Although our observational study cannot demonstrate causality, our findings support the hypothesis that chronically elevated circulating BCAAs contribute to the pathogenesis of DM. Previous human Mendelian randomization studies have demonstrated that polymorphisms near the PPM1K gene (encoding branched chain alpha-keto acid dehydrogenase complex phosphatase) are associated with higher circulating BCAA levels and higher DM risk, suggesting that elevated circulating BCAAs are contributory to DM pathogenesis (16). However, the mechanisms underlying how elevations in BCAAs cause insulin resistance remain unclear. Further investigations into the mechanisms that lead to circulating BCAA elevations may provide novel therapeutic targets for the prevention of DM in high-risk young adults.

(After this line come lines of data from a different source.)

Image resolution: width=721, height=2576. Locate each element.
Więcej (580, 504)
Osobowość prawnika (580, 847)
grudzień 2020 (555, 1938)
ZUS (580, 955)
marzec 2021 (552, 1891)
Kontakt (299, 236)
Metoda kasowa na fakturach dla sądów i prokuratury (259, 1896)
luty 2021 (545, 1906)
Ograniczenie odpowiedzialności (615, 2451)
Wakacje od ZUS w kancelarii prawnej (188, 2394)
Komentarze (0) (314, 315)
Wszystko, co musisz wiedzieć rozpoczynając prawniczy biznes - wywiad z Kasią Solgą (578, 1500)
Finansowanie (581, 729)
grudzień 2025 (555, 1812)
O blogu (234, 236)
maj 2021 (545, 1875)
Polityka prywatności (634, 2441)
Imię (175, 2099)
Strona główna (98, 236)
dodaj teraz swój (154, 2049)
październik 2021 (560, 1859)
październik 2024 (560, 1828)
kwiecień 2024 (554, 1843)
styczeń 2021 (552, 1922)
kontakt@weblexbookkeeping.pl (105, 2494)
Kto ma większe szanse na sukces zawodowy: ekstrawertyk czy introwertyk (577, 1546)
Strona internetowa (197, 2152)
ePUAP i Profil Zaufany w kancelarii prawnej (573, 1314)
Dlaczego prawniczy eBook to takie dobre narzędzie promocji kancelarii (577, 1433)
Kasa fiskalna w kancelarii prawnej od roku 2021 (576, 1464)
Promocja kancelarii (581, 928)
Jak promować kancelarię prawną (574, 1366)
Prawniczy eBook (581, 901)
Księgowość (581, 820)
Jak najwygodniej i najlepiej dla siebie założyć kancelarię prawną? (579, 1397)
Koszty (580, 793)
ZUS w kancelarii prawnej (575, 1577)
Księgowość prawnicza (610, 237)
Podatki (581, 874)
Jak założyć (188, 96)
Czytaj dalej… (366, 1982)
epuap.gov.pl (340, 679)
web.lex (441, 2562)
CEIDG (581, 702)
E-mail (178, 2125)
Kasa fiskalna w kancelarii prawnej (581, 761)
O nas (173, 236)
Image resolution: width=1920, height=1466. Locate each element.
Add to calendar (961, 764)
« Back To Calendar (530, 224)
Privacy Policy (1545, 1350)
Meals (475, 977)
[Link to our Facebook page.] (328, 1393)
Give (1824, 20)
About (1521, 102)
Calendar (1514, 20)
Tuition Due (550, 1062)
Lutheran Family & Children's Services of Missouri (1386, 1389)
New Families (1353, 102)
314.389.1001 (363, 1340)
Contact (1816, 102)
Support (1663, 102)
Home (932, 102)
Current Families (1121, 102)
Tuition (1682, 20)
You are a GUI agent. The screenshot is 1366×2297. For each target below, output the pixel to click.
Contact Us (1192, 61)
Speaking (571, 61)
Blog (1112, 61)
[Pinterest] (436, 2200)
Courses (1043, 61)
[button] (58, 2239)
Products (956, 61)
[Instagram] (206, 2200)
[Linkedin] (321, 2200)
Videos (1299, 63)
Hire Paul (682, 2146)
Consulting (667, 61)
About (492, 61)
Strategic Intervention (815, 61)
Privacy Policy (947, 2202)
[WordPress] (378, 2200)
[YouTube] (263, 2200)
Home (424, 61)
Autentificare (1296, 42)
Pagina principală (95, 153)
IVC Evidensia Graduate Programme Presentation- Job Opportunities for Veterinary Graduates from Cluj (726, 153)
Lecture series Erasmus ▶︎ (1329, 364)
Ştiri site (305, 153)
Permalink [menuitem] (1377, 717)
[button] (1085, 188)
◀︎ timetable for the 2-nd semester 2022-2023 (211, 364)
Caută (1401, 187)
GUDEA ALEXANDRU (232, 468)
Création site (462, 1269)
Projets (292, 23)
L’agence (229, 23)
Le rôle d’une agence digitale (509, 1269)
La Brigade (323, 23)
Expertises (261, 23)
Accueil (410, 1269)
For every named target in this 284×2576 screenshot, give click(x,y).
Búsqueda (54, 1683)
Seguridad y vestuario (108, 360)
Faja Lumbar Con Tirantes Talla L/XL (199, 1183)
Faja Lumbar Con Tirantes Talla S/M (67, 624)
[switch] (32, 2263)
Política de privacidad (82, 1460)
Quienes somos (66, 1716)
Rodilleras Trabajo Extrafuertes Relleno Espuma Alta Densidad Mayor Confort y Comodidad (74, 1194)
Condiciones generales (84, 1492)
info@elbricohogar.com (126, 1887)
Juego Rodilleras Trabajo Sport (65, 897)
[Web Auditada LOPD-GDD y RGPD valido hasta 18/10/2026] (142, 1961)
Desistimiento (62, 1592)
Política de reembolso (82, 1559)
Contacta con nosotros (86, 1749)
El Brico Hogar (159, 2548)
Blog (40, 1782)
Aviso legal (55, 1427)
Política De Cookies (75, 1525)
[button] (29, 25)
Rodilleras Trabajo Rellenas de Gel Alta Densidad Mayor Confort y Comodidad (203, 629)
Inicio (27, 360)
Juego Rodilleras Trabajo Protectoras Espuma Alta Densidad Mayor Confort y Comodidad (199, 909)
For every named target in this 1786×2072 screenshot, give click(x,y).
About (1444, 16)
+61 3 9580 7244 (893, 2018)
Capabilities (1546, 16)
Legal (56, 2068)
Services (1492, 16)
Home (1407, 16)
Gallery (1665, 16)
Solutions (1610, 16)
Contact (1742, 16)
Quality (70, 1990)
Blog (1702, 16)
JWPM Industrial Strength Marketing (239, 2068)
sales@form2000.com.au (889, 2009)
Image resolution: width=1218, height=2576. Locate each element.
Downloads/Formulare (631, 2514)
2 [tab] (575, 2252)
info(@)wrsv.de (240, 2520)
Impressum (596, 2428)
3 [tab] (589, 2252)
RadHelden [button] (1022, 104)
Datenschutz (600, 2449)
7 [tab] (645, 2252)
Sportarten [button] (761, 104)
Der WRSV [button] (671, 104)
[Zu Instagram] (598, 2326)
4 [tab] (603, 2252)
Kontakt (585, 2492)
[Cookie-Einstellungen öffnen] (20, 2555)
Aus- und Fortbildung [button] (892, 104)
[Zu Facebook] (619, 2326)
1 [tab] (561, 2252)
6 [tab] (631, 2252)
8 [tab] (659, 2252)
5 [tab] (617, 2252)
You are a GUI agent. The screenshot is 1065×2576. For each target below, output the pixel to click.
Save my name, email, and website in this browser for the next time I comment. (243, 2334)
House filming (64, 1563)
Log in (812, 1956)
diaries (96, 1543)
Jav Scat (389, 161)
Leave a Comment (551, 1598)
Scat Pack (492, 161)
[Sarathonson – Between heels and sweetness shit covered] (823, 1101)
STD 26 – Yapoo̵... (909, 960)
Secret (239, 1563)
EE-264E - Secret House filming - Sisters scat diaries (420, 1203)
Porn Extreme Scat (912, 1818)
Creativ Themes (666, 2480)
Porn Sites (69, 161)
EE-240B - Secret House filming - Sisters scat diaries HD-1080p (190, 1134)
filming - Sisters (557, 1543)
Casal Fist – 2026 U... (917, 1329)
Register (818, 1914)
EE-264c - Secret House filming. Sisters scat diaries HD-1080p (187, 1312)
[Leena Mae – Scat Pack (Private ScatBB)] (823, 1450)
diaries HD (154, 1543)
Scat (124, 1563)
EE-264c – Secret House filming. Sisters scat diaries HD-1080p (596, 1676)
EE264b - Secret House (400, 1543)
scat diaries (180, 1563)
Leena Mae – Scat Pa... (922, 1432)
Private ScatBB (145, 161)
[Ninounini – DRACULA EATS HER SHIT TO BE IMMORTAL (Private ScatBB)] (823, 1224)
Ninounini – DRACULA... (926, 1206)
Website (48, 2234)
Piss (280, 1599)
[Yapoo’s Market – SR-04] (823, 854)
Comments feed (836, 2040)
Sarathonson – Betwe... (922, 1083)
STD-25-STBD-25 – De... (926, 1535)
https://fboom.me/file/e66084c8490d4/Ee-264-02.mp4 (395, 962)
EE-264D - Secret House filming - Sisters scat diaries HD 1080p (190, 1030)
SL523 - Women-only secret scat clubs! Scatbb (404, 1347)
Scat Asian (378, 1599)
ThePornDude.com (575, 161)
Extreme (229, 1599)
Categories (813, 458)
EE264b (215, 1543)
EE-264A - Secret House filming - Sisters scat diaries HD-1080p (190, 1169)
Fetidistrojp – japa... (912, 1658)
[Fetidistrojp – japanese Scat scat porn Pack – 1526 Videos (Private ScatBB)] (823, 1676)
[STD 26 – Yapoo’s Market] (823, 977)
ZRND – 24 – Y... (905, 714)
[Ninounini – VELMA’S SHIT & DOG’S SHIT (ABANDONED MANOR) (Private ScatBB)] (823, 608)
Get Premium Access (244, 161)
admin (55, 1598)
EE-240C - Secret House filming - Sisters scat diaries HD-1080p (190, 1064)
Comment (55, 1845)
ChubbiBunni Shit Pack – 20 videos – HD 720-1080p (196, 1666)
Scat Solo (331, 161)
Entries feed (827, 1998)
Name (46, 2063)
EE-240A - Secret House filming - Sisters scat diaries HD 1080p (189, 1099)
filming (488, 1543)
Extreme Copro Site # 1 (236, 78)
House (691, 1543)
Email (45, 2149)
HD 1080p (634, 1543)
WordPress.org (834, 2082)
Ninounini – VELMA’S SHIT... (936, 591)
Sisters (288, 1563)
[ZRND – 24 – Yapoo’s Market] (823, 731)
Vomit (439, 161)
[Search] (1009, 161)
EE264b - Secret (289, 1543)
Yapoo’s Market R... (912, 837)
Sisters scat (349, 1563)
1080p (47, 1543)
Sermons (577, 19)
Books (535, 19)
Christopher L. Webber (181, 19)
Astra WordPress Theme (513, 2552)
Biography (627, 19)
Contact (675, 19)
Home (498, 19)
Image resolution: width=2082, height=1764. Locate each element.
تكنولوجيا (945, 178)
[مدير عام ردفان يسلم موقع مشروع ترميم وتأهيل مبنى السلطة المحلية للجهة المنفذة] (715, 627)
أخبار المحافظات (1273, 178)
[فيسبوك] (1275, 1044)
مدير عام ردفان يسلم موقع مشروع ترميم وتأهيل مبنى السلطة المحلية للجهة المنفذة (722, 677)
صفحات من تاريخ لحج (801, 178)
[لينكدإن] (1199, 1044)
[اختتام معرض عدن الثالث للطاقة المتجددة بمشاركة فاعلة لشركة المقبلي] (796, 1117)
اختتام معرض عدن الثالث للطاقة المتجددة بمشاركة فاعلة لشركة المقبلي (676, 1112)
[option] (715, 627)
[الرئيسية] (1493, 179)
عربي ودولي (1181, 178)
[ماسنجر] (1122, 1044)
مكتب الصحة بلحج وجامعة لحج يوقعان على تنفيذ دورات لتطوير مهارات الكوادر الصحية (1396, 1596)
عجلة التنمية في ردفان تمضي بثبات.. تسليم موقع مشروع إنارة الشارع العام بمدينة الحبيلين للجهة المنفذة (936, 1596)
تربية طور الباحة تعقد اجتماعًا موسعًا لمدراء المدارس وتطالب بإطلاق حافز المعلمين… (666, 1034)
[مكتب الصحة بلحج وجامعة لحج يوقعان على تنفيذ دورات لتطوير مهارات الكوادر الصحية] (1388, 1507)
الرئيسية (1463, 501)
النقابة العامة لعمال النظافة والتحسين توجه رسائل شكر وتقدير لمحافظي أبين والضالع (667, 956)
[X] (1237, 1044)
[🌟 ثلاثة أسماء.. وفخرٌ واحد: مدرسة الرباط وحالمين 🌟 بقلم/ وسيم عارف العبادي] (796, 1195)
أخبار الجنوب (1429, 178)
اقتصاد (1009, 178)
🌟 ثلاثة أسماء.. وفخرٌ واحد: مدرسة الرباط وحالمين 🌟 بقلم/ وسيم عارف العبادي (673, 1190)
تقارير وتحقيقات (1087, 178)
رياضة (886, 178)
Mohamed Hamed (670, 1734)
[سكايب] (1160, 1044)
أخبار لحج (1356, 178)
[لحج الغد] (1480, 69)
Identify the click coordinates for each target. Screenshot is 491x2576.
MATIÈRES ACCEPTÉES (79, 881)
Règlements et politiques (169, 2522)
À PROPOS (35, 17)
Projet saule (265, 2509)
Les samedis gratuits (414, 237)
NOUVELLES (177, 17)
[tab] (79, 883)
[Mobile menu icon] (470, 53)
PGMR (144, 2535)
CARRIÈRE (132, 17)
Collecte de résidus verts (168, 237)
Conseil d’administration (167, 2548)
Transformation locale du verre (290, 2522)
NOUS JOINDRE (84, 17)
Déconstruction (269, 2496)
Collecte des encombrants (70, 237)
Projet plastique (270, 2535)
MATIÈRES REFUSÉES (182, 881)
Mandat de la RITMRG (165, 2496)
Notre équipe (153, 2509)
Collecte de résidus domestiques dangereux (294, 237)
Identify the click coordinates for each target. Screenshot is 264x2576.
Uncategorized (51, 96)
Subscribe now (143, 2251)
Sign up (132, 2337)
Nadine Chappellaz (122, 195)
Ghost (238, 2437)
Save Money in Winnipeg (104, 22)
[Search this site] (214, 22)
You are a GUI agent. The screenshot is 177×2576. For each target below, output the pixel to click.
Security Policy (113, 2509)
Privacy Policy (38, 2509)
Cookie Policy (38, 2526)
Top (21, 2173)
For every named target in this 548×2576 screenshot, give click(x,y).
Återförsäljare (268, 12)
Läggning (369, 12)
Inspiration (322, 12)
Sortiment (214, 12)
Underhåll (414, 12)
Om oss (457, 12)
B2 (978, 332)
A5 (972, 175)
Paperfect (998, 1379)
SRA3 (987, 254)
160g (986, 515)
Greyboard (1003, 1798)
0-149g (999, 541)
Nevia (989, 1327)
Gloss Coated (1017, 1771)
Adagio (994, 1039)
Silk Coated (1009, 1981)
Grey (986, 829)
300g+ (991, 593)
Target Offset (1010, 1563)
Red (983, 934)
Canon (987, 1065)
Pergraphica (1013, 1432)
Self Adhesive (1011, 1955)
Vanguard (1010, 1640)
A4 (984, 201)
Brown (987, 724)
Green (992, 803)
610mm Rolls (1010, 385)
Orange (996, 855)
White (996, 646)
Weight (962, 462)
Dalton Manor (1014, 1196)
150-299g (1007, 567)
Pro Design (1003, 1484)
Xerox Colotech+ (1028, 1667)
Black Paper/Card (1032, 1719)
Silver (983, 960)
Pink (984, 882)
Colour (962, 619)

Our study has several strengths. First, the CARDIA study is a biracial cohort that has been extensively phenotyped over 9 examinations, which provides a potentially unique opportunity to describe patterns of BCAAs’ serum concentration change though young adulthood across race and sex. Second, NMR was used to provide absolute quantification of circulating BCAAs as opposed to liquid chromatography-mass spectrometry methods that provide relative concentrations. Third, DM at years 25 and 30 was comprehensively assessed using fasting blood glucose, oral glucose tolerance test, glycated hemoglobin (HbA1c), and antidiabetic medication history. Fourth, participants underwent in-person exams with high-quality assessment of metabolic characteristics that were used as covariates in our models. Fifth, we minimized reverse causality between DM and elevated BCAAs by performing a separate analysis of BCAA trajectories in nondiabetic individuals from years 2 to 20 and their association with incident DM at later exam dates, which remained significant (Tables 5 and 6).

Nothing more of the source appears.